Excerpt |
※ ※ ※

The Coefficient of Confidence™ is developed only after assessment at both supra-structure and infra-structure levels. The supra-structure assessment includes an understanding of the corporate culture, technical resources, financial support of the project, time factors related to goals, current assessment, and desired state. Infrastructure ingredients also involve current assessment and desired state, but also look at management practices and resources, personnel resources, document trails, decision points, and reputation for change. Such features as adaptability, plasticity, fault tolerance, and self-organization influence this. Each corporate context is unique, just as individuals and family systems are, and these unique features must be taken into account in designing and tailor fitting any implementation plan.

※ ※ ※

Directive A | Please copy out every row below that contains the string "tweet".

※ ※ ※

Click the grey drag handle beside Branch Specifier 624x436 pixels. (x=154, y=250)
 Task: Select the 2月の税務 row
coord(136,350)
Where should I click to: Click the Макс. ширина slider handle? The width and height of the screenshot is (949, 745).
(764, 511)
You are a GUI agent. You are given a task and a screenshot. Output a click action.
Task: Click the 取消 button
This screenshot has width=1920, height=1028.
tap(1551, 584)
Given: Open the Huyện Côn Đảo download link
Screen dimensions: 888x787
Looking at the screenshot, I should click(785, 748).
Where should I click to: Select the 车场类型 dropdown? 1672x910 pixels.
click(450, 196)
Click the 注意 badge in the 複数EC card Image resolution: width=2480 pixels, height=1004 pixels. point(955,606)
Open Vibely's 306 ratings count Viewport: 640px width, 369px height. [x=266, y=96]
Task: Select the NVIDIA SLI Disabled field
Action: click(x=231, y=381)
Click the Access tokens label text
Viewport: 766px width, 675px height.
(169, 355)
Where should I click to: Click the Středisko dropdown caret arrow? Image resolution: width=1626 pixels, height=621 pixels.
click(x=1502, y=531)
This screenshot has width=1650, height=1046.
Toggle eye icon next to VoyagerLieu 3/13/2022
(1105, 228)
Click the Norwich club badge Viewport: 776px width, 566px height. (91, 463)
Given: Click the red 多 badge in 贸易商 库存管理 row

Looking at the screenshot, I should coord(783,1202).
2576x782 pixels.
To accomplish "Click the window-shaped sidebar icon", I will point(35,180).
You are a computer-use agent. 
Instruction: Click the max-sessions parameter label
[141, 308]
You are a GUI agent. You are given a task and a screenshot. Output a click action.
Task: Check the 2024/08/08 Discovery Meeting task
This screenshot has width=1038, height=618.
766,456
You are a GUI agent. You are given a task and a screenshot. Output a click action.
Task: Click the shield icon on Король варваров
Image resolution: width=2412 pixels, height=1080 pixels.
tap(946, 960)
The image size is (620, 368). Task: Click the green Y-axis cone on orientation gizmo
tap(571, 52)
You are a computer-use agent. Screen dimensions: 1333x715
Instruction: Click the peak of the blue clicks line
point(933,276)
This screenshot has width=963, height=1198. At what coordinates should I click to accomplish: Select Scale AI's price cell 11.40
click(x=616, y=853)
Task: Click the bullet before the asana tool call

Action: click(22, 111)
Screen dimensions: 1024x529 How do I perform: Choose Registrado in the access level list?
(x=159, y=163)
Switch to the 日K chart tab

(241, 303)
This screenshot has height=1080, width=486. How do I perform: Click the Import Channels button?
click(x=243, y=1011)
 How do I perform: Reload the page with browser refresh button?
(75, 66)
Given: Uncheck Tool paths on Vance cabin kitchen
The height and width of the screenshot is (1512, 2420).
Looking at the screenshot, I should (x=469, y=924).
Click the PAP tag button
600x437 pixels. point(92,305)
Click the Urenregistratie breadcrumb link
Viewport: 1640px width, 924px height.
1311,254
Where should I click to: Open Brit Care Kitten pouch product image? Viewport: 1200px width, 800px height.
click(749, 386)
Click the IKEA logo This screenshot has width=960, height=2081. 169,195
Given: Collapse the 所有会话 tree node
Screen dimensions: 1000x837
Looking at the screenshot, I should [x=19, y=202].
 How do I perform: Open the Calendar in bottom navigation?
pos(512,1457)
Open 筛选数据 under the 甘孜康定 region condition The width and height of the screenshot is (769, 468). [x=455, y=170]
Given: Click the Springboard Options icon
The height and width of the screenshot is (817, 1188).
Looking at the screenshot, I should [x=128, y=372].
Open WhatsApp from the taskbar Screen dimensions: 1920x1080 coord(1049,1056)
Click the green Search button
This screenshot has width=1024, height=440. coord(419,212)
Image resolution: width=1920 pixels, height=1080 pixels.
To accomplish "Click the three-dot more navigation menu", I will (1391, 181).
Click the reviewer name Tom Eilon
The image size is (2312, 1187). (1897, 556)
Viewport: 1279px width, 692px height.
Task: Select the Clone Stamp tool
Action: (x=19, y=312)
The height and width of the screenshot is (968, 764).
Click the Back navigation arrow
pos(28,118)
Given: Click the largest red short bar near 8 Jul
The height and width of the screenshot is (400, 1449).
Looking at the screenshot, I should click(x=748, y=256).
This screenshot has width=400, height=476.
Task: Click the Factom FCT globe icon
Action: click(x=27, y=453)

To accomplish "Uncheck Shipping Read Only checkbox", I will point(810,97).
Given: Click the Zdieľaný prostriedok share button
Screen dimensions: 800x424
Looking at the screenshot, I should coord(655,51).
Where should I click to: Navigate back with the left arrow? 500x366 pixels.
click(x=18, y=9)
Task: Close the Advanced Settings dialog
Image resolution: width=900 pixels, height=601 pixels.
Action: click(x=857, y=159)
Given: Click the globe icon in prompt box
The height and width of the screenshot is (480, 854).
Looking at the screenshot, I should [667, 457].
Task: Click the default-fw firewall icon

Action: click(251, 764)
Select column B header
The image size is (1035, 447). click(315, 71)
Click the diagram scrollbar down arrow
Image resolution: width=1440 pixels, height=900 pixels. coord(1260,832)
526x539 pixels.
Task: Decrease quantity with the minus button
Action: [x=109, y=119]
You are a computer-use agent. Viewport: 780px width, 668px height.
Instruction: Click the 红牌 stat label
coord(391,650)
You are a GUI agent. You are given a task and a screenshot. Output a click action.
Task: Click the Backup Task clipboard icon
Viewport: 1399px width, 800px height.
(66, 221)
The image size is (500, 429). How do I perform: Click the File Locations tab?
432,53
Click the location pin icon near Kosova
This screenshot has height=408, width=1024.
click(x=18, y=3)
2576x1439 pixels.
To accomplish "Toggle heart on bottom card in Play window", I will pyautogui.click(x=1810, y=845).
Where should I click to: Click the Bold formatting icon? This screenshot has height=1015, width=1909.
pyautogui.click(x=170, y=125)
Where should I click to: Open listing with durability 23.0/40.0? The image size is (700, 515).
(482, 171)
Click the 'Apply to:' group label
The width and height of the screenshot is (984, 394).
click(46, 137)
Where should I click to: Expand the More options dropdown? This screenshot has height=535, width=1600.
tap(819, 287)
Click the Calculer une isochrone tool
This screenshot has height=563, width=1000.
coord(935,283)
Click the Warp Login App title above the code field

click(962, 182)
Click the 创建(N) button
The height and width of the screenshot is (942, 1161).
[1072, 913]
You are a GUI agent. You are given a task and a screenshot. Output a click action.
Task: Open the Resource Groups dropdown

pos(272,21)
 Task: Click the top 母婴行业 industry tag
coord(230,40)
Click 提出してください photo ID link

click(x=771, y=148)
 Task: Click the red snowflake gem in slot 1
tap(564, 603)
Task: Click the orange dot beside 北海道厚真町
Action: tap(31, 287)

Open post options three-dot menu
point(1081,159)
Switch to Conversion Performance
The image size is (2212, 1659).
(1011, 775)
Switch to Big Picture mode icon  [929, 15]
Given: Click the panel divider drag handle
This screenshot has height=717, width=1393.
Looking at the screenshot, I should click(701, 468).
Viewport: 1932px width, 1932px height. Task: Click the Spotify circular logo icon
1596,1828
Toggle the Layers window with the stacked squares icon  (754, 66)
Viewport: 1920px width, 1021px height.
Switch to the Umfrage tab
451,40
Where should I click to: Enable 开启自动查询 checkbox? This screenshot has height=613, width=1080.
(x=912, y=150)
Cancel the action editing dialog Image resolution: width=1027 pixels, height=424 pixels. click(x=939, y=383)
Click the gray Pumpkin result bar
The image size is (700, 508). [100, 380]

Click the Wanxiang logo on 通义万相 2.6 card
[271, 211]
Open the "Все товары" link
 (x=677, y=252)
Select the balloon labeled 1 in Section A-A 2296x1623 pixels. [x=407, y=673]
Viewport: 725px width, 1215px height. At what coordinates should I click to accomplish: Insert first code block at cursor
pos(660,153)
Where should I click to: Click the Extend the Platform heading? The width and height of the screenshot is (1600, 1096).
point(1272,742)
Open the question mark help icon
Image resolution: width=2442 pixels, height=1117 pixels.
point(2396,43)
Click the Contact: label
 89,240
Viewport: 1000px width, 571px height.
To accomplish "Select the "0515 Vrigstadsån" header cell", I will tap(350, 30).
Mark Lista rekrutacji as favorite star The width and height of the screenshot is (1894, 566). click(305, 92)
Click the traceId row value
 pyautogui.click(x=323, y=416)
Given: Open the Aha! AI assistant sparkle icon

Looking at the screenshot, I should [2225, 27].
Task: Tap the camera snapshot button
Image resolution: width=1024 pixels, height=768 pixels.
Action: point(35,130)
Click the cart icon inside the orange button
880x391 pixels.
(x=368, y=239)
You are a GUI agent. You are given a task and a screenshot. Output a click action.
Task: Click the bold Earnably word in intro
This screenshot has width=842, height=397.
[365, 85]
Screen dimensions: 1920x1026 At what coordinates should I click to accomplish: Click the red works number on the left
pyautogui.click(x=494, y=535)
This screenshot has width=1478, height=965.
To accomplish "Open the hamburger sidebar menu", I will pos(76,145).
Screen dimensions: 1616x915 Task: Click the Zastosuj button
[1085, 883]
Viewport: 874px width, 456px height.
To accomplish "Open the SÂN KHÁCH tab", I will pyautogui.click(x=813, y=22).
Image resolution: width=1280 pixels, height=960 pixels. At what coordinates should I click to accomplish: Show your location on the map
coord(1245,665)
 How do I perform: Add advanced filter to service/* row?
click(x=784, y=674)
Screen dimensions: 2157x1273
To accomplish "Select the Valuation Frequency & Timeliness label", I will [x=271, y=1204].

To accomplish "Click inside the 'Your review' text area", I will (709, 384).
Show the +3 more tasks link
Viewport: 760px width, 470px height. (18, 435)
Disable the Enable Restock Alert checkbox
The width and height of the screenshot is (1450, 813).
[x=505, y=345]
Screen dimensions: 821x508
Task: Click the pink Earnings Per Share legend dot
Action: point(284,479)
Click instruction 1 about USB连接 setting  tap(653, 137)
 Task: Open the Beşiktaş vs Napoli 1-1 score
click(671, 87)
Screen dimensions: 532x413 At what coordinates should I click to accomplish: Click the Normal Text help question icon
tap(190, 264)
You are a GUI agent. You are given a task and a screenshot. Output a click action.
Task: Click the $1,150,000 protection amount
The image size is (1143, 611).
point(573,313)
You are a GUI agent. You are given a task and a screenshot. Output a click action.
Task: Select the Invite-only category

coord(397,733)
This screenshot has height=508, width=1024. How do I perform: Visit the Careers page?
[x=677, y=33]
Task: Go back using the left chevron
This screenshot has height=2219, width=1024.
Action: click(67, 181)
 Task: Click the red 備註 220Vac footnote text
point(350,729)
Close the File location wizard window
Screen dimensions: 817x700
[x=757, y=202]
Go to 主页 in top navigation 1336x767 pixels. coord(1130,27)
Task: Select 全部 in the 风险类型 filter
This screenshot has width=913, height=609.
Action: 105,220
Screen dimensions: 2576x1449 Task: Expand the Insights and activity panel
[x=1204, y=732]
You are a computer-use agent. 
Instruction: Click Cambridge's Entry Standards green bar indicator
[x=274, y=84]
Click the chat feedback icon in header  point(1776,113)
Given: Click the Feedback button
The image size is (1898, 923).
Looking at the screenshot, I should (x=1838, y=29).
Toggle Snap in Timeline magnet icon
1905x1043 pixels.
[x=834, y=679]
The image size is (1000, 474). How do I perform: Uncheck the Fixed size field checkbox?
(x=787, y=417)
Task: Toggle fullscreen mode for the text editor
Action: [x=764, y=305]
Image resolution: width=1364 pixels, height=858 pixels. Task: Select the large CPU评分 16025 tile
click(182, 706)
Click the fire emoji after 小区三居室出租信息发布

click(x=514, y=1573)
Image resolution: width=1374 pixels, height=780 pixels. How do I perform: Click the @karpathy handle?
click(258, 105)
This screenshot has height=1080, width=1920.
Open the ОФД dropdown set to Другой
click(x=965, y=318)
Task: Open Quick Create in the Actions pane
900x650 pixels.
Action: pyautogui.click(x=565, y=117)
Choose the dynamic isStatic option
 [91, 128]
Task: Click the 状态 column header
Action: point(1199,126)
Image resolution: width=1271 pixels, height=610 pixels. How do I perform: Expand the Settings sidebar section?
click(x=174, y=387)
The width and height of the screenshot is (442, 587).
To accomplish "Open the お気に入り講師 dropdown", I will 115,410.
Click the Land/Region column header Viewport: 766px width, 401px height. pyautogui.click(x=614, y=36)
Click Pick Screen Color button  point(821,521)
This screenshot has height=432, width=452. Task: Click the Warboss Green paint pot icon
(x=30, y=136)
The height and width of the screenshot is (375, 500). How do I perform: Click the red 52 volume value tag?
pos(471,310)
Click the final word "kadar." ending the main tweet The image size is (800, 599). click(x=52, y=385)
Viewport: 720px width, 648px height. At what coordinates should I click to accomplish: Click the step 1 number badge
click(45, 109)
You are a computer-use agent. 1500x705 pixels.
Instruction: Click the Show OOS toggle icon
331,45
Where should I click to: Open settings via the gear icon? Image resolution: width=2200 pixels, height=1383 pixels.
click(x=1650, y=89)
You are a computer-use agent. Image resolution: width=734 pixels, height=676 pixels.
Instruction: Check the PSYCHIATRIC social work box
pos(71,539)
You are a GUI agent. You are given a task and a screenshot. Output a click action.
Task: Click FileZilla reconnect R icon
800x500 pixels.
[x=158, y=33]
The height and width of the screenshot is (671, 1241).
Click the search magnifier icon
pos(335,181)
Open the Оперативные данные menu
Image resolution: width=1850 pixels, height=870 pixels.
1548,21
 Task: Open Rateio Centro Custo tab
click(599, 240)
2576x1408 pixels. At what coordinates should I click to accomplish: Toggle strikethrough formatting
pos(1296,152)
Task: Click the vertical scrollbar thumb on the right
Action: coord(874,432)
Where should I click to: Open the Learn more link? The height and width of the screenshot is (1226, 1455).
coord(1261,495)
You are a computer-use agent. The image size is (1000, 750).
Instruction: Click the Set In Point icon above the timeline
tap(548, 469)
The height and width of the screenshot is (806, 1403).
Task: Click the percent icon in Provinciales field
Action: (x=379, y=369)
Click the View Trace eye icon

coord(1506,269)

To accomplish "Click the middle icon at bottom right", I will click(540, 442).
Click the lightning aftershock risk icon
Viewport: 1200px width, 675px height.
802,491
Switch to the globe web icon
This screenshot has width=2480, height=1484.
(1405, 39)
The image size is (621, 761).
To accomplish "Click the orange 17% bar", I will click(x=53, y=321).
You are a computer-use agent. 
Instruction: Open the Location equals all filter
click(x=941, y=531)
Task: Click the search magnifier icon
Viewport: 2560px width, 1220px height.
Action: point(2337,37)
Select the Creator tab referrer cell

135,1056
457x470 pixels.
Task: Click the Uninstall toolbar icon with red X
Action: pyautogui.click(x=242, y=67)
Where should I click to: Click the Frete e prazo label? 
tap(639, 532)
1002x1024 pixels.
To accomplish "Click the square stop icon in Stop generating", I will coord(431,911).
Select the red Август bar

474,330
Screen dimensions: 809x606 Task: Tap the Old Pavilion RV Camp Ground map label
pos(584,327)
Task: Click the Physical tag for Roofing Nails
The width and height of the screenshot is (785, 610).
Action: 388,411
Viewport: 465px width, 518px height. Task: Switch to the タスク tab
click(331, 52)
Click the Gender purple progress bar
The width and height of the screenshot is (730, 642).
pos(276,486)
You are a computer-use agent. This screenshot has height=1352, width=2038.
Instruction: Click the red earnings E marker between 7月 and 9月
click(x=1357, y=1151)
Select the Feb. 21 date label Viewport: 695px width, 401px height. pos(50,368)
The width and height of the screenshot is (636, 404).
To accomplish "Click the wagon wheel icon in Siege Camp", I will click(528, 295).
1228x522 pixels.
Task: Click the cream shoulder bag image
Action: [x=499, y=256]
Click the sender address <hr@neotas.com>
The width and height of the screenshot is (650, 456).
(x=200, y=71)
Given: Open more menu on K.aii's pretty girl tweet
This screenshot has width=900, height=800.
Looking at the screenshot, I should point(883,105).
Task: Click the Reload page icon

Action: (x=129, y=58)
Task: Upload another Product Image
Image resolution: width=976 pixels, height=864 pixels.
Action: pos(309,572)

※ ※ ※

Directive B | Translate this sentence from the Coefficient of Confidence excerpt above into Spanish: "The Coefficient of Confidence™ is developed only after assessment at both supra-structure and infra-structure levels."

Task response A |
Click the final word "kadar." ending the main tweet The image size is (800, 599). click(x=52, y=385)
Given: Open more menu on K.aii's pretty girl tweet

Task response B | El Coefficient of Confidence™ se desarrolla solo después de una evaluación tanto en el nivel de supraestructura como en el de infraestructura.